# [Work request]
Check each line of the records below and collect those holding "price".

# [Excerpted records]
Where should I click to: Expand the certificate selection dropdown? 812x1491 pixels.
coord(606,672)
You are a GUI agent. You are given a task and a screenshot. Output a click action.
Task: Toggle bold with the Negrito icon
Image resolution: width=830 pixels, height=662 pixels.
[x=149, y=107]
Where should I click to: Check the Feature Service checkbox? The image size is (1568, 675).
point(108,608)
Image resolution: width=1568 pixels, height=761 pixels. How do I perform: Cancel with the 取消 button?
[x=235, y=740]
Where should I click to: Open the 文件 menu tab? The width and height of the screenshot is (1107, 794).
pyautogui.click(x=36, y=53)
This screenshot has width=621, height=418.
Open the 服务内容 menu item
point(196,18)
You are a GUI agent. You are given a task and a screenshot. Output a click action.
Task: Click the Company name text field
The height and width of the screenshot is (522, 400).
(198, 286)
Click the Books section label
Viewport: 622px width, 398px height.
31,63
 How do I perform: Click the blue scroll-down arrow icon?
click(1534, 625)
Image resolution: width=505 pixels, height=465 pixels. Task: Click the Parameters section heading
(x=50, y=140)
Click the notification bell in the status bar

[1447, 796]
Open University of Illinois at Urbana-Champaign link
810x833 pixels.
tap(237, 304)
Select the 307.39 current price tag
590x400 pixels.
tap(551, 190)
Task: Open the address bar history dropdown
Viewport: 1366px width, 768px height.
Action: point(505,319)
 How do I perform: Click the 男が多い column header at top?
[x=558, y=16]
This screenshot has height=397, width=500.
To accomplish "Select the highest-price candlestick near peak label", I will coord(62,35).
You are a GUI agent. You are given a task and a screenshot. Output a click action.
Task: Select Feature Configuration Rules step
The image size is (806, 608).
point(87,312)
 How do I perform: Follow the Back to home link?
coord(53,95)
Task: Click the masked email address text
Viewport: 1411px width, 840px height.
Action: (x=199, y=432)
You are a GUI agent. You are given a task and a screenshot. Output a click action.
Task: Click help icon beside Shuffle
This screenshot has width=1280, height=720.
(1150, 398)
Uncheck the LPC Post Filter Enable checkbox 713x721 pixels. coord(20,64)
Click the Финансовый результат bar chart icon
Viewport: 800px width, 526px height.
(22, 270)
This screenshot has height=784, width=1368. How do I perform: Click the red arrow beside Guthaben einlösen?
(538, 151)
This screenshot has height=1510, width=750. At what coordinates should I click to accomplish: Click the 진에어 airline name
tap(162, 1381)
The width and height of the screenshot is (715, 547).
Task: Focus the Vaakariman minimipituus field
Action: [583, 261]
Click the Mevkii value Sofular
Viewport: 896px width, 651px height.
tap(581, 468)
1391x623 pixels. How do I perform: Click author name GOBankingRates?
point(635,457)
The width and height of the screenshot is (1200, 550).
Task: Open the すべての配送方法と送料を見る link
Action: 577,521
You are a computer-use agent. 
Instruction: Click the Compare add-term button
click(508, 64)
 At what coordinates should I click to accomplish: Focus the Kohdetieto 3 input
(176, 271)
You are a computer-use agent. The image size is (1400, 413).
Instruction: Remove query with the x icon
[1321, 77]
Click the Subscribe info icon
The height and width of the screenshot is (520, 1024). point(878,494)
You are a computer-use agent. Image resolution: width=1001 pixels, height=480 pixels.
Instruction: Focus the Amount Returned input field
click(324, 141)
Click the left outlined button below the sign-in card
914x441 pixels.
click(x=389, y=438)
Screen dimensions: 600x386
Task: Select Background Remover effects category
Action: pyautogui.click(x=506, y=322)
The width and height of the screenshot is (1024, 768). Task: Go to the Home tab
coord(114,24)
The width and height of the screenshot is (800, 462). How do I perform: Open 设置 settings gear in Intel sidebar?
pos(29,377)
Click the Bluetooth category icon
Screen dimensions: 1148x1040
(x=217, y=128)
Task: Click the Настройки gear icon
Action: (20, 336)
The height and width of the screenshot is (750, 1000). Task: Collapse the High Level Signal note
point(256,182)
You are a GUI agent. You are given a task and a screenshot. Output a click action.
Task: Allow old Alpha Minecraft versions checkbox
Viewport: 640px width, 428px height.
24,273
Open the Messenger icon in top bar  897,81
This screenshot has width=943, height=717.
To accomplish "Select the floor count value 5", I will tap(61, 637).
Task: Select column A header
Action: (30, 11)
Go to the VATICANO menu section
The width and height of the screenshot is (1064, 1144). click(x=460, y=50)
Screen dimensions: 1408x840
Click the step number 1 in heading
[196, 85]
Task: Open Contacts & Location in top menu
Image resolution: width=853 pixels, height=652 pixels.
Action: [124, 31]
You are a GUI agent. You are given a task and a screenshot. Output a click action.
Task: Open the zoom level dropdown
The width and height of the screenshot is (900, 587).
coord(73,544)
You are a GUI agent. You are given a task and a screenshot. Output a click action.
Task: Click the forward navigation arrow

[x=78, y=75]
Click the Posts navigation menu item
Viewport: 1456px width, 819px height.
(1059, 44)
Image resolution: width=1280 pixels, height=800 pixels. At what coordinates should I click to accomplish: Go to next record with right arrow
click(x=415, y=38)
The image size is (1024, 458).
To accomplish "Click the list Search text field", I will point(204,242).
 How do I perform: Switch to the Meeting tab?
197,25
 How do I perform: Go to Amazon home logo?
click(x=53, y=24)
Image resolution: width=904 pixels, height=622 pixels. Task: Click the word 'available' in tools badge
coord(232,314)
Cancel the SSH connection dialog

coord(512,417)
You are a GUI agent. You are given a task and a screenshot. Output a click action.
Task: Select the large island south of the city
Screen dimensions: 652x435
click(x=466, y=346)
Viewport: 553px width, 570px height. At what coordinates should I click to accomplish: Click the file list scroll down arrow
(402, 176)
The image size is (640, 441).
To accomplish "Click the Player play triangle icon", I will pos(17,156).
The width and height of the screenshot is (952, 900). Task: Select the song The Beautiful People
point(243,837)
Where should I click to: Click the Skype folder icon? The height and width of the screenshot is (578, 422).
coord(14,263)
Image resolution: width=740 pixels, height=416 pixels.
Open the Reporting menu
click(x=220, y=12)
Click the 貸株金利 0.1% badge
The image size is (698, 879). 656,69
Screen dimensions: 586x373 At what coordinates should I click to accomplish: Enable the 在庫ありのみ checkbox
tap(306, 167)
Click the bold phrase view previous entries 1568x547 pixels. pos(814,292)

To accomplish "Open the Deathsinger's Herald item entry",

# [Output of the exercise]
Select the 307.39 current price tag
To accomplish "Select the highest-price candlestick near peak label", I will coord(62,35).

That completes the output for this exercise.